» GIVEN TEXT

=-=-=-=-=

THE BUILDING OF THE SKYSCRAPER

The steel worker on the girder
learned not to look down, and does his work
And there are words we have learned
Not to look at,
Not to look for substance
Below them. But we are on the verge
Of vertigo.

There are words that mean nothing
But there is something to mean.
Not a declaration which is truth
But a thing
Which is. It is the business of the poet
To suffer the things of the world
And to speak them and himself out:

0, the tree, growing from the sidewalk
It has a little life, sprouting
Little green buds
Into the culture of the streets.
We look back
Three hundred years and see bare land.
And suffer vertigo.

though I’m not sure many people still see poetry this way. I’m not sure I know precisely what Oppen means when he says “It is the business of the poet/To suffer the things of the world/ And to speak them and himself out” but it sounds right, and I suspect that’s what he’s attempting to do in the final stanza.

When one contrasts the skyscraper in the title with what the land must have looked like three hundred years ago, many of us feel a little dizzy. It’s frightening how fast we’ve altered the landscape, destroyed what was naturally here and built skyscrapers to mark our existence.

What will happen in another three hundred years if we continue at the same pace?
It is a frightening thought when seen from our current perspective, which might explain why I — like the steelworker — continue to seek out the wilderness rather than constantly dwell on the future.

Oppen’s “The Bicycle and the Apex”

I’m finding that there are so many Oppen poems that I like in this part of his New Collected Poems that I’m having a hard time deciding which to discuss, particularly since I’m not sure yet what his dominant themes are.

I particularly love the way he makes simple, everyday THINGS function as symbols for abstract ideas, as in:

THE BICYCLES AND THE APEX

How we loved them
once, these mechanisms;
We all did. Light
And miraculous,

They have gone stale, part
Of the platitude, the gadgets,
Part of the platitude
Of our discontent.

=-=-=-=-=

» DATA SECTION
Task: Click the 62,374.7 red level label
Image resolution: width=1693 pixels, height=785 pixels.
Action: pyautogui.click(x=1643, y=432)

=-=-=-=-=

» THE EXERCISE
Answer these questions from the Oppen text:
(a) In "The Building of the Skyscraper," how many years do "we look back" to see bare land?
(b) What does the writer continue to seek out rather than constantly dwell on the future?
(c) In which Oppen collection is the writer finding so many poems to like?
Please rely on the Oppen text alone, not on the data.

» THE OUTPUT
(a) Three hundred years.
(b) The wilderness.
(c) His New Collected Poems.